--- Start Records shown ---
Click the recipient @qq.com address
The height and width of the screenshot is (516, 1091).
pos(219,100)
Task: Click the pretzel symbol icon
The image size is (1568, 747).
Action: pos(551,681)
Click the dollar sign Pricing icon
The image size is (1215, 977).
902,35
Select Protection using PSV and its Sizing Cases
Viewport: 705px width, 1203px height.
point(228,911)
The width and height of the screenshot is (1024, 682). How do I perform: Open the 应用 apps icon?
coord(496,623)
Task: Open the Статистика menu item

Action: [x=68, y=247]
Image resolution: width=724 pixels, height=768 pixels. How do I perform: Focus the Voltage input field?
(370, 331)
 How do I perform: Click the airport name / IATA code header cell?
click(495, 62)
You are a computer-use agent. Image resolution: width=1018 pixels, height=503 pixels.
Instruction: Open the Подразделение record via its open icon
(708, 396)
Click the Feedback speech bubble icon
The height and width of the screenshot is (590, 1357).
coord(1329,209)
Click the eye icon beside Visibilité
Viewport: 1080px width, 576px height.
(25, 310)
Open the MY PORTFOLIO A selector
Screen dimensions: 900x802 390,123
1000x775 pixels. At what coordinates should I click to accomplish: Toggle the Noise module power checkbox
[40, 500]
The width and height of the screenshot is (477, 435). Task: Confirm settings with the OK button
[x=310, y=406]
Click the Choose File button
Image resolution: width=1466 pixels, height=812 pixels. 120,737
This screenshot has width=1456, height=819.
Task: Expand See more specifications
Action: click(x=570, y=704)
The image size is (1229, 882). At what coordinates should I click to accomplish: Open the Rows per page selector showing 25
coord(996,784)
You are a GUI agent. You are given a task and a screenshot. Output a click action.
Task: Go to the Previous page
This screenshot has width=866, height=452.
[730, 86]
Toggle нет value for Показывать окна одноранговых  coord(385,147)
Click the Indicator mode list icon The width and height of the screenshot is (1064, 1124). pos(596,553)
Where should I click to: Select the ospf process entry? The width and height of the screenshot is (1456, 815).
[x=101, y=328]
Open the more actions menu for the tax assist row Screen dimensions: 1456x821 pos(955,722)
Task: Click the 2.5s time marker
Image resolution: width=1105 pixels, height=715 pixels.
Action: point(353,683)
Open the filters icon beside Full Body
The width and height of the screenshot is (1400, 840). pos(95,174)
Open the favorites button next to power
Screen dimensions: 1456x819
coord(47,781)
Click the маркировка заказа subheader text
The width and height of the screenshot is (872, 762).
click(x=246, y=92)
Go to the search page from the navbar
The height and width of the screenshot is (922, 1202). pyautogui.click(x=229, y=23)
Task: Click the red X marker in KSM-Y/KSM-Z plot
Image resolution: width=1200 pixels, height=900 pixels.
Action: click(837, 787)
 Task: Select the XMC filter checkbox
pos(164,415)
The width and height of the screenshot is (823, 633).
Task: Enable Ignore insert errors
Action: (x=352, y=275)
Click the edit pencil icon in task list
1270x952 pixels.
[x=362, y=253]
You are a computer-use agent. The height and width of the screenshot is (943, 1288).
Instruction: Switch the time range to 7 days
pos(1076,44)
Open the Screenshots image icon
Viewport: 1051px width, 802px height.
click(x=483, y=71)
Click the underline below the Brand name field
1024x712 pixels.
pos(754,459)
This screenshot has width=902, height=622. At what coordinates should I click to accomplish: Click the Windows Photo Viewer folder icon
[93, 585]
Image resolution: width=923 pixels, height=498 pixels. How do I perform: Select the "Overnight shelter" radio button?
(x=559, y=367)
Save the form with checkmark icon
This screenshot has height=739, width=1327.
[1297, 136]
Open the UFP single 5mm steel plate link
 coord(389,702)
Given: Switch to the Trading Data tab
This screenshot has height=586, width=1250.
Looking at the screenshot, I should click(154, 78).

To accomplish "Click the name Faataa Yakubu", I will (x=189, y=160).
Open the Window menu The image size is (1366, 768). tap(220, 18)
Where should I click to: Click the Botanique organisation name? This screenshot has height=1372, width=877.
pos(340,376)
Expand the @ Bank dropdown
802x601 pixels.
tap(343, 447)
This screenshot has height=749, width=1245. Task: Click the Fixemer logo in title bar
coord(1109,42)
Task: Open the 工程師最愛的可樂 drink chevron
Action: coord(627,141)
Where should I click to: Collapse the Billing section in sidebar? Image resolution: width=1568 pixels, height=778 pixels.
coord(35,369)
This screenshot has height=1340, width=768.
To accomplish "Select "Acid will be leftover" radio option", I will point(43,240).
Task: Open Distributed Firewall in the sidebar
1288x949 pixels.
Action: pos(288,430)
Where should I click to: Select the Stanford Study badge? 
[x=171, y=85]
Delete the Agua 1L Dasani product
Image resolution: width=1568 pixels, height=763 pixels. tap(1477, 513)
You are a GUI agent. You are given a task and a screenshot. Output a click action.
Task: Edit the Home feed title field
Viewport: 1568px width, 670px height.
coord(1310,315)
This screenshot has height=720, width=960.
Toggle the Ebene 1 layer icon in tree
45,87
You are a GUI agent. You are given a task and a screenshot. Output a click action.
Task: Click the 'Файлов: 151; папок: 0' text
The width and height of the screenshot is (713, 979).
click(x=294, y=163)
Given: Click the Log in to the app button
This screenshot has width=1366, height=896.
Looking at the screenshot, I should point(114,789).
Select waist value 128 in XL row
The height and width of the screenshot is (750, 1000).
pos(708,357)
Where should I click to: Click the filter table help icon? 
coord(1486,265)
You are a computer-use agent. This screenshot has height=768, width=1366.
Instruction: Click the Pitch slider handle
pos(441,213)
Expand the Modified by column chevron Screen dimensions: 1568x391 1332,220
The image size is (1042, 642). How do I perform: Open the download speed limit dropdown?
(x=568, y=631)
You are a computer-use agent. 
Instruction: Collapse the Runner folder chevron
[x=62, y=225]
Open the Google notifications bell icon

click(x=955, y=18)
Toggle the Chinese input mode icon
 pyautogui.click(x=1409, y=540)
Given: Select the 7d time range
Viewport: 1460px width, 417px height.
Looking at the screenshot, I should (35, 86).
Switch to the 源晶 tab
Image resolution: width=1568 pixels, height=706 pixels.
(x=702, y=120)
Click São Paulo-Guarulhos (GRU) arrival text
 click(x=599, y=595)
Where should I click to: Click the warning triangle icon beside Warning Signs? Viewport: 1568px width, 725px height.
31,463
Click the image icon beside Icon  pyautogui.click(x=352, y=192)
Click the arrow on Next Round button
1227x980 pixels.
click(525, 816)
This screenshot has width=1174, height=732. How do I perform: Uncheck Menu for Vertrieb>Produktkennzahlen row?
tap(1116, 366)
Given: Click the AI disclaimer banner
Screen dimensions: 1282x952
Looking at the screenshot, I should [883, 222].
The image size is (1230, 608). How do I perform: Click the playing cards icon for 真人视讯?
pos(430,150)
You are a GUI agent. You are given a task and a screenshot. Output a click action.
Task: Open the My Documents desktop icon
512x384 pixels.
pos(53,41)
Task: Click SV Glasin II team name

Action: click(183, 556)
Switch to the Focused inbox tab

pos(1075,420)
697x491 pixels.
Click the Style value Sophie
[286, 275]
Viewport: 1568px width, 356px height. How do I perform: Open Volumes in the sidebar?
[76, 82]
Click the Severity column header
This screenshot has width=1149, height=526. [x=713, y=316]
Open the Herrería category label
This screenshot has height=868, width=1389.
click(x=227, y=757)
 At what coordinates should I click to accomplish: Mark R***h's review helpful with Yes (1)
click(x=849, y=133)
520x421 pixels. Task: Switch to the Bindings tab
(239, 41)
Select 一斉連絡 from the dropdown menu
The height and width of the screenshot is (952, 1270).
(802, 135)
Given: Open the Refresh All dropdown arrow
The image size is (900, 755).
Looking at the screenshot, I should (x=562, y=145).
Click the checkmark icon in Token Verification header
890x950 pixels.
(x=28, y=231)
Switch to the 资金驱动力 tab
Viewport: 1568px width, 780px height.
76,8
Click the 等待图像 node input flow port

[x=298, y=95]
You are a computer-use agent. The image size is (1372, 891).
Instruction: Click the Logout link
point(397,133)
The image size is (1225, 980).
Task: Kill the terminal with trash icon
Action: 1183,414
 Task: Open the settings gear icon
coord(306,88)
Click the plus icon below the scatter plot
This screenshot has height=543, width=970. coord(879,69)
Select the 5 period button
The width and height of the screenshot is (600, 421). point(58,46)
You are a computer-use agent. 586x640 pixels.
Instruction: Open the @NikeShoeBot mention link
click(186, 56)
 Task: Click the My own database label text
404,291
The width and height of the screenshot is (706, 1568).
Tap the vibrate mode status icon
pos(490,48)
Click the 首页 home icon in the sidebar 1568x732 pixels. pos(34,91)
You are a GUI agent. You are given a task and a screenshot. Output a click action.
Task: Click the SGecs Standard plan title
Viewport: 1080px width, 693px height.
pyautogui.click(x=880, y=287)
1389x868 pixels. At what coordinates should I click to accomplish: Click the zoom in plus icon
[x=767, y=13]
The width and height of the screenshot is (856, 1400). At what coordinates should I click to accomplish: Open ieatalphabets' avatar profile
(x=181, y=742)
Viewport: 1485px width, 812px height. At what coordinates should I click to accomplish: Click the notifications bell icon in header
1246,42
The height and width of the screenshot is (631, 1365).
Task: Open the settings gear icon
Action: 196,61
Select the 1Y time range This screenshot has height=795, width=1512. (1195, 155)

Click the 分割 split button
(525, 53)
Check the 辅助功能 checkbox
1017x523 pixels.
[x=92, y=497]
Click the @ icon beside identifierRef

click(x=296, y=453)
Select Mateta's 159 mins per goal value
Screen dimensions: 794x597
--- End Records shown ---
Work to be completed:
Retype the records starting with the line containing "Click the plus icon below the scatter plot" and going on through the line containing "The width and height of the screenshot is (600, 421).", reproducing each line exactly as it appears.

Response to the exercise:
Click the plus icon below the scatter plot
This screenshot has height=543, width=970. coord(879,69)
Select the 5 period button
The width and height of the screenshot is (600, 421). point(58,46)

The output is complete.